While it’s his character animation and facial expressions that I think provide the most value in studying for my folio work, I chose his opening sequence for Cowboy Bebop because of the way it tells a story through character movement.
Each shot, or short vignette, features a new character, a complete stranger, who has something of their story told purely through a quick movement, gesture, or expression. The emotion and story that is communicated in each of these short pieces of movement paint a picture of an immensely nuanced and colourful city of people. This sort of storytelling is what I hope to capture in my work, and is what I’m working towards expressing in my animations.
The Animatrix - Kid's Story
‘Kid’s Story’ is an episode from the animated shorts compilation ‘The Animatrix’ from 2003. This episode tells the story of a teenager struggling to decipher the differences between dreams and reality.
The episode itself is also directed by Shinichirō Watanabe, but this time features the key animation of another master of character animation - Shin'ya Ôhira. Having worked again on films such as Akira, his credits also include many Ghibli films, obvious pillars of emotional storytelling in animation.
Unlike Hiroyuki Okiura, Ôhira’s work takes a far more expression and exaggerated approach to character movement and motion. His highly stylised action sequences communicate intense levels of emotion and insight from characters in fast paced environments and rapid fire shots. He is also a master of 2D effects animation, which is the main reason I’ve chosen to highlight his work and particularly Kid’s Story.

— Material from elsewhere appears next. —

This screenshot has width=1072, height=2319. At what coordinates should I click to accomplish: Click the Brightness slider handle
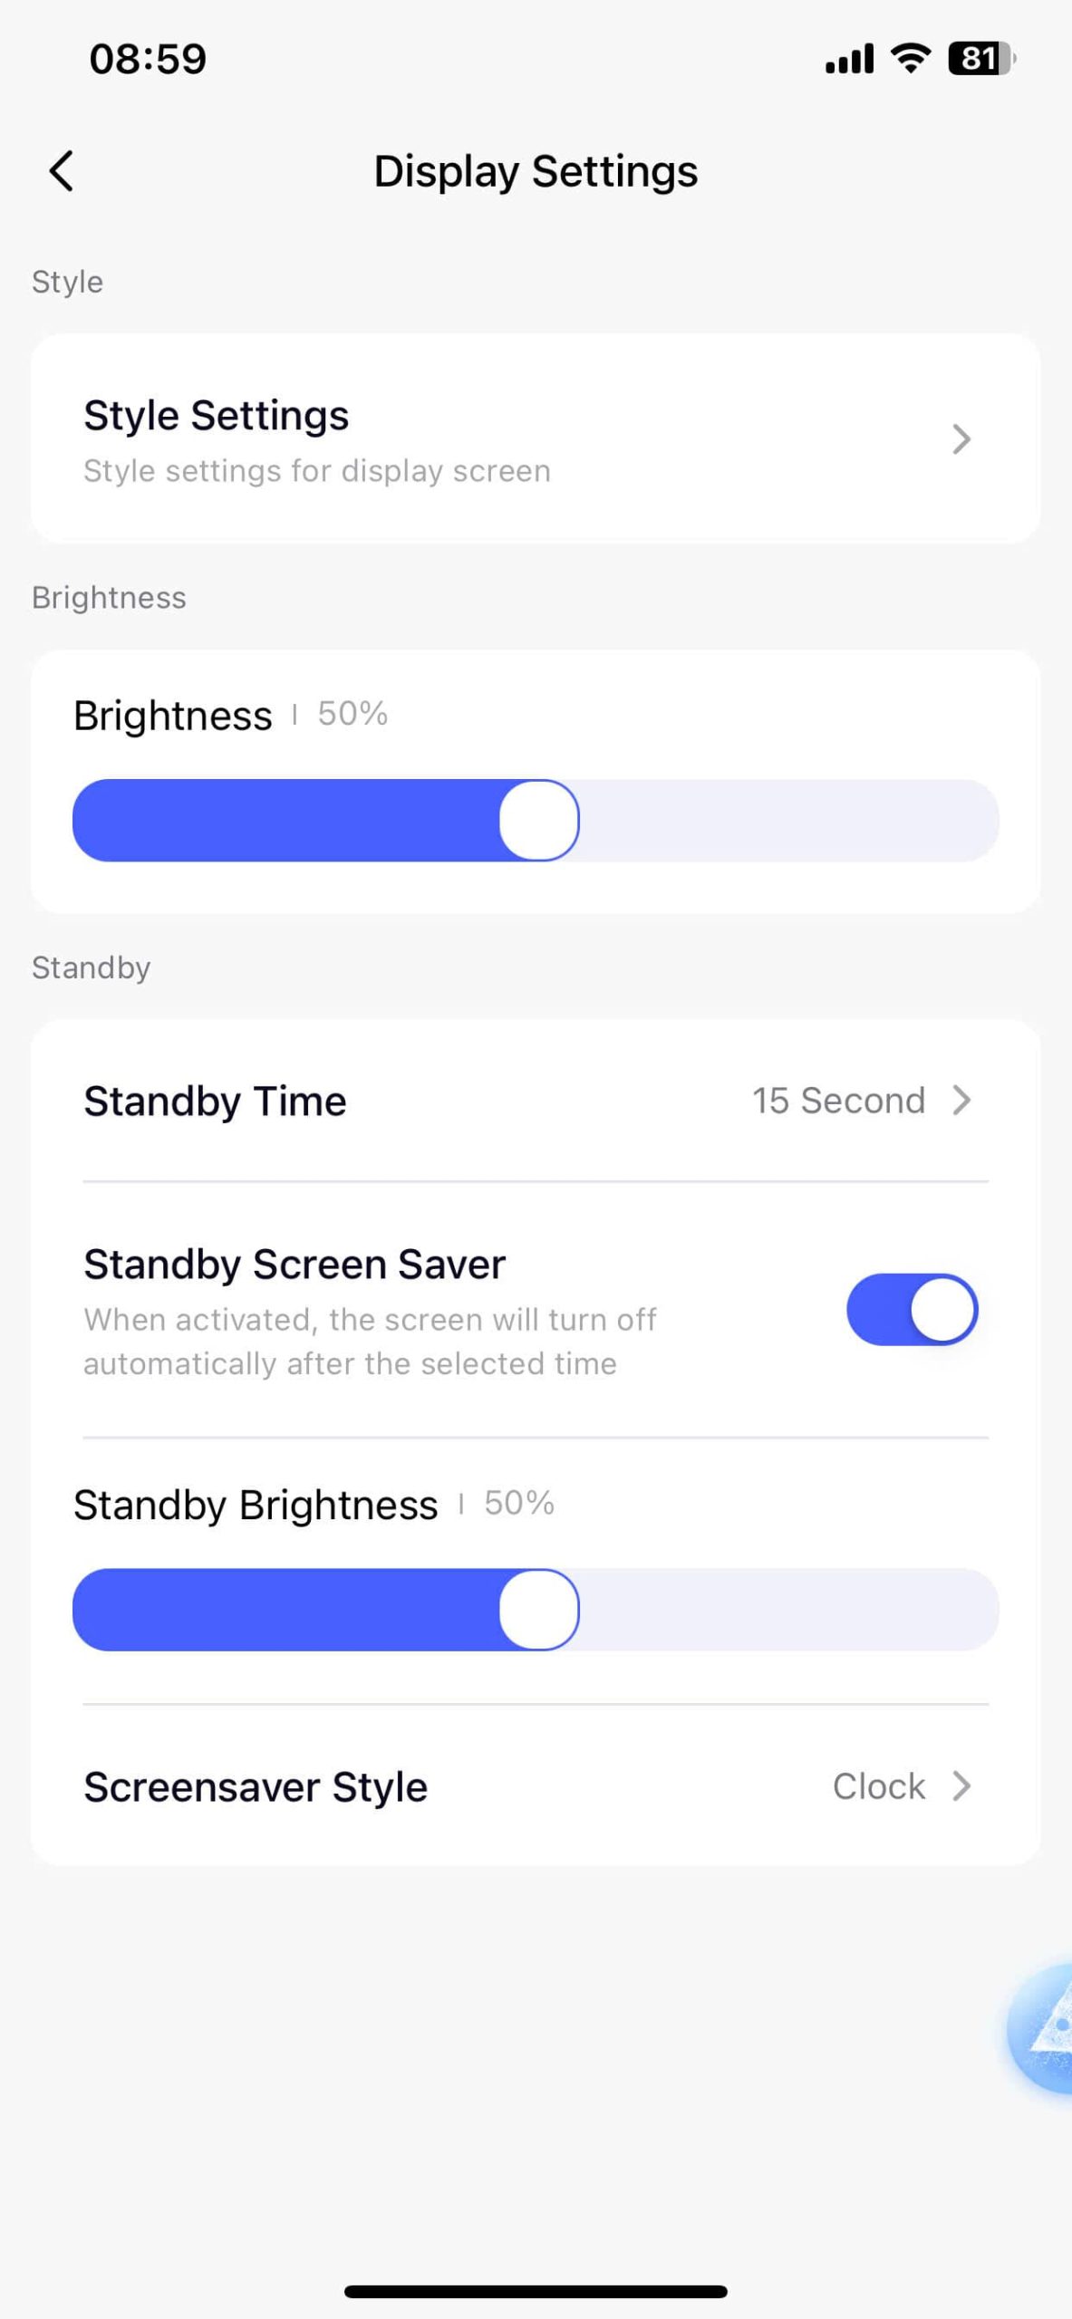pyautogui.click(x=539, y=821)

Ôhira is able to understand and communicate great deals of emotion through the movement of his effects work, in things such as smoke, water, explosions, etc. It’s the movement of these effects that heavily influence the fluid movements of his characters, and vice versa. This is important for my work as I try to distill emotional expression down to it’s core motion, stripping away the language of poses and conventional character designs.